**Exercise objective:**
All that is wanted is a word-for-word copy of the data from its first line to the line containing "Go to the Security", both included.

### Source data

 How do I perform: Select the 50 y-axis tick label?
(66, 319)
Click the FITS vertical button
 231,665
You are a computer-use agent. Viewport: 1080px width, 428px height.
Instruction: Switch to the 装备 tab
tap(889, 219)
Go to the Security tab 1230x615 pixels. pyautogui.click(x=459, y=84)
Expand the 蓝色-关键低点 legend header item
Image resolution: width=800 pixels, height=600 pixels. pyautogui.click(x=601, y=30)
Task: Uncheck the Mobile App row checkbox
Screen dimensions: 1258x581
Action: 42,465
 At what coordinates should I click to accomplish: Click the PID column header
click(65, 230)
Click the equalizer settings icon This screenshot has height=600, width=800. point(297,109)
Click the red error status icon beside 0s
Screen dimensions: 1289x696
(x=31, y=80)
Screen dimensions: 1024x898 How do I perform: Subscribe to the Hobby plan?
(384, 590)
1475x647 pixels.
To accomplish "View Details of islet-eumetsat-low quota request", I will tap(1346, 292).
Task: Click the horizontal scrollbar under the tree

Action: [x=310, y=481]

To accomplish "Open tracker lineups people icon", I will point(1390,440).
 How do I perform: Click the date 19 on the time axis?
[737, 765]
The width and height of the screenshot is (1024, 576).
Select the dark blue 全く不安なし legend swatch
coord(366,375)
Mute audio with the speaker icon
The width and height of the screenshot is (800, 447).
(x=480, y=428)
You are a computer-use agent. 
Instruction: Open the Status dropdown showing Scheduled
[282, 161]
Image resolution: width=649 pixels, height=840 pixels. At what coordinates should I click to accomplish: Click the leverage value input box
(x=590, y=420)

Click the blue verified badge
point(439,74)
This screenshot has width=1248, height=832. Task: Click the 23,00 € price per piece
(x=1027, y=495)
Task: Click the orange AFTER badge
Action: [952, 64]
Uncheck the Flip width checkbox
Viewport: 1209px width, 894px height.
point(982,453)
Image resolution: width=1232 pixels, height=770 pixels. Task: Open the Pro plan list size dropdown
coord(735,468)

######

**Response to the exercise:**
 How do I perform: Select the 50 y-axis tick label?
(66, 319)
Click the FITS vertical button
 231,665
You are a computer-use agent. Viewport: 1080px width, 428px height.
Instruction: Switch to the 装备 tab
tap(889, 219)
Go to the Security tab 1230x615 pixels. pyautogui.click(x=459, y=84)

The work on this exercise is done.